やること => ミュージカル製作発表の記事から、「被爆者の両親を持つ77歳のハ」を含むところで始まり「く、これが原点」と強調した。」の後で終わる部分を、一字一句違えずに打ち直してもらえますか？

引用文 =>

▽

文化庁長官で作曲家の都倉俊一氏(76)のオリジナルミュージカル「幾光年−Light Years−」製作発表記者会見が8日、都内のI'M A SHOWで行われた。


「幾光年−Light Years−」は、長崎の被爆をモチーフにした作品で、被爆80年を機に7月31日、8月1日に同所で上演する。都倉氏が、1994年(平6)11月に英ロンドンのシャフツベリー劇場で上演した全編英語の舞台「OUT OF THE BLUE」を現代風に書き直した。


被爆者の両親を持つ77歳のハナと孫娘ヒデミが主人公で、松坂慶子(72)がハナ、大原櫻子(29)がヒデミと若きハナの1人2役を務め、ダブル主演する。今回はトライアウト公演という位置付けで、都倉氏は「ロンドンで残念だったのは全く無関心…遠い、遠い極東のできごとだった。今回、1度(日本で)上演しなければいけない…トライアウト公演から、また米、英で上演したい。30年前の作品ではなく、これが原点」と強調した。

△

データ抜粋 =>
▽

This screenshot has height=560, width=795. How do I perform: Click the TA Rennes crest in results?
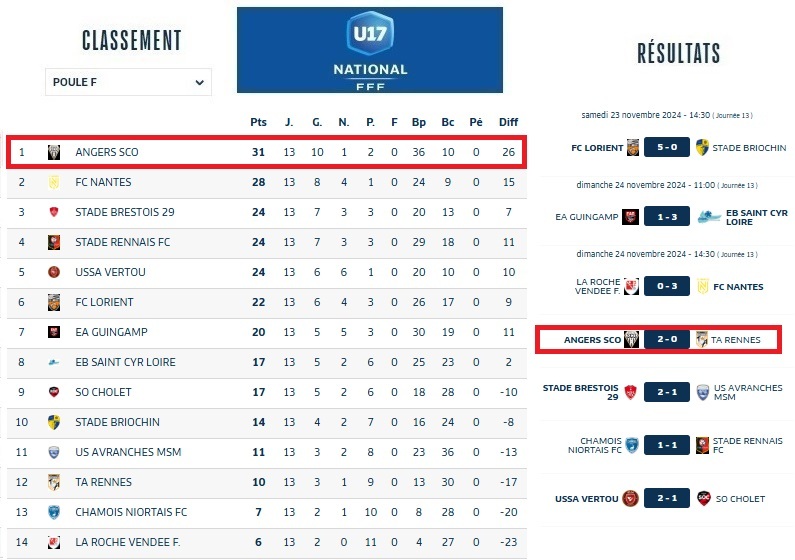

△

解答例 =>
被爆者の両親を持つ77歳のハナと孫娘ヒデミが主人公で、松坂慶子(72)がハナ、大原櫻子(29)がヒデミと若きハナの1人2役を務め、ダブル主演する。今回はトライアウト公演という位置付けで、都倉氏は「ロンドンで残念だったのは全く無関心…遠い、遠い極東のできごとだった。今回、1度(日本で)上演しなければいけない…トライアウト公演から、また米、英で上演したい。30年前の作品ではなく、これが原点」と強調した。